Dataset entries

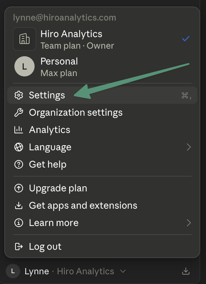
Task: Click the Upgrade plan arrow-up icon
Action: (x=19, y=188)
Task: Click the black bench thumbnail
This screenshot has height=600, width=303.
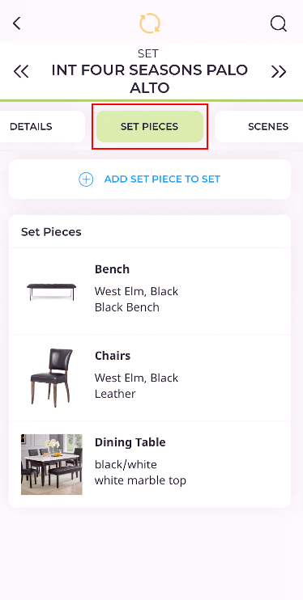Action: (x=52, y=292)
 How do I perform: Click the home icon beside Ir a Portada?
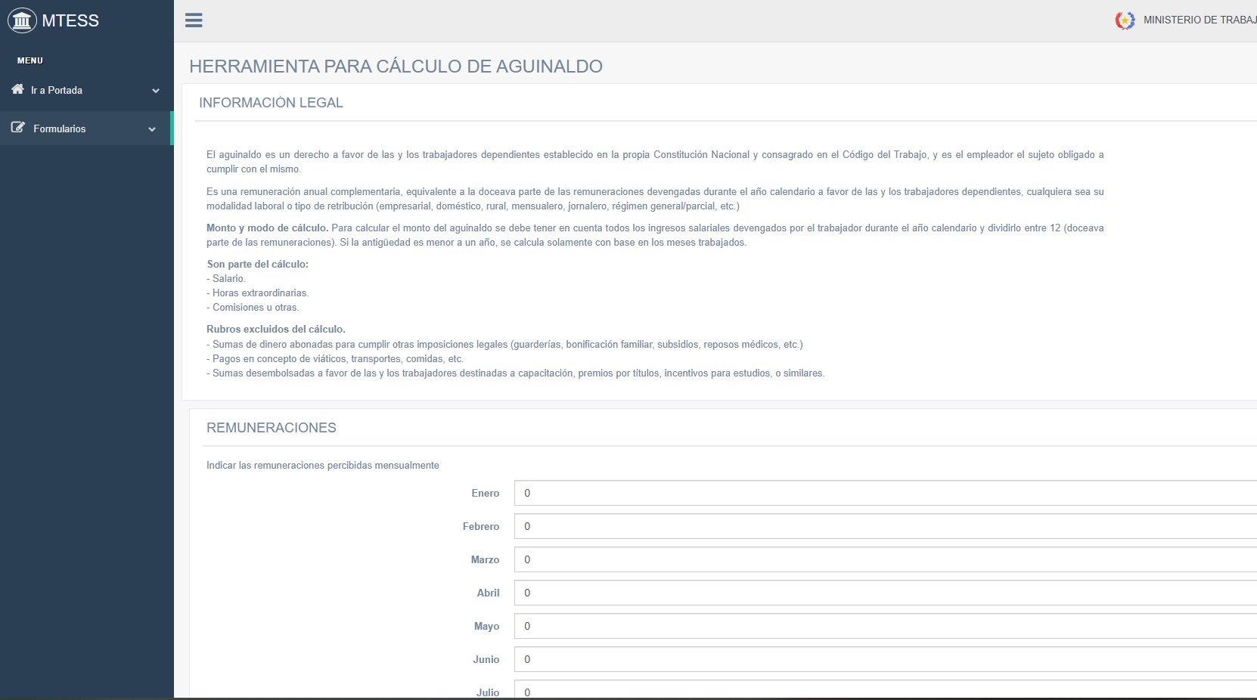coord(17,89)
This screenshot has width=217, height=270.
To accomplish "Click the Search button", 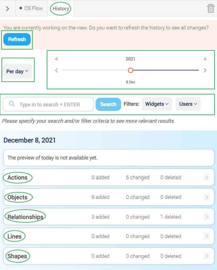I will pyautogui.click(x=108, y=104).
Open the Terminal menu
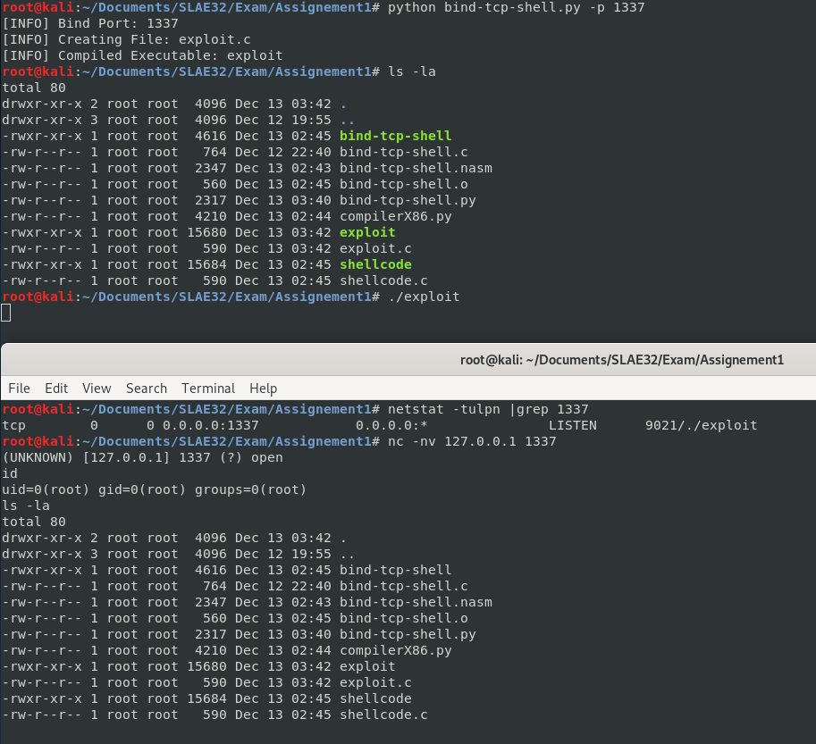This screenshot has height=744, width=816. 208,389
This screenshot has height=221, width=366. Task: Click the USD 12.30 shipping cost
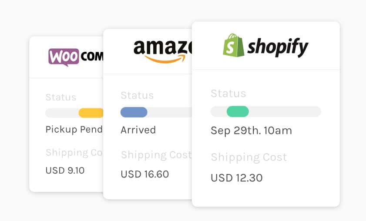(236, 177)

==

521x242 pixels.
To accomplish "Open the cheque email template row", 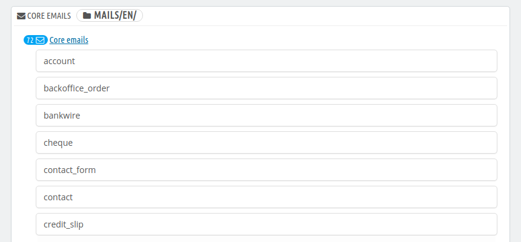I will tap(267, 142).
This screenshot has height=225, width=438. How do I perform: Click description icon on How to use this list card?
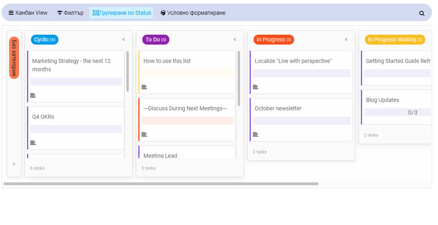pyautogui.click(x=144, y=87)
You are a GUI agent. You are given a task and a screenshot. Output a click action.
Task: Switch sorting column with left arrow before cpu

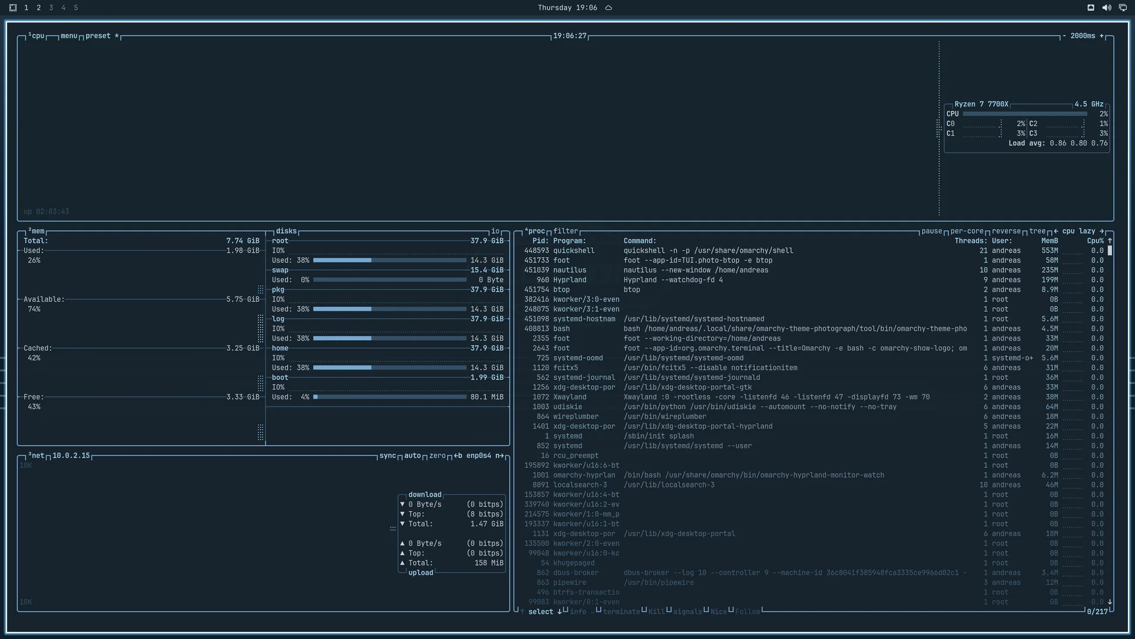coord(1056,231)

TASK DESCRIPTION: Extract the part of the records that opens with the line containing "Task: Click the black bench thumbnail" and closes with the line containing "This screenshot has width=217, height=270.". Take only those lines, exactly, and no pictures.

SOLUTION FOR THIS EXERCISE:
Task: Click the black bench thumbnail
This screenshot has height=600, width=303.
Action: (x=52, y=292)
 How do I perform: Click the home icon beside Ir a Portada?
coord(17,89)
This screenshot has width=217, height=270.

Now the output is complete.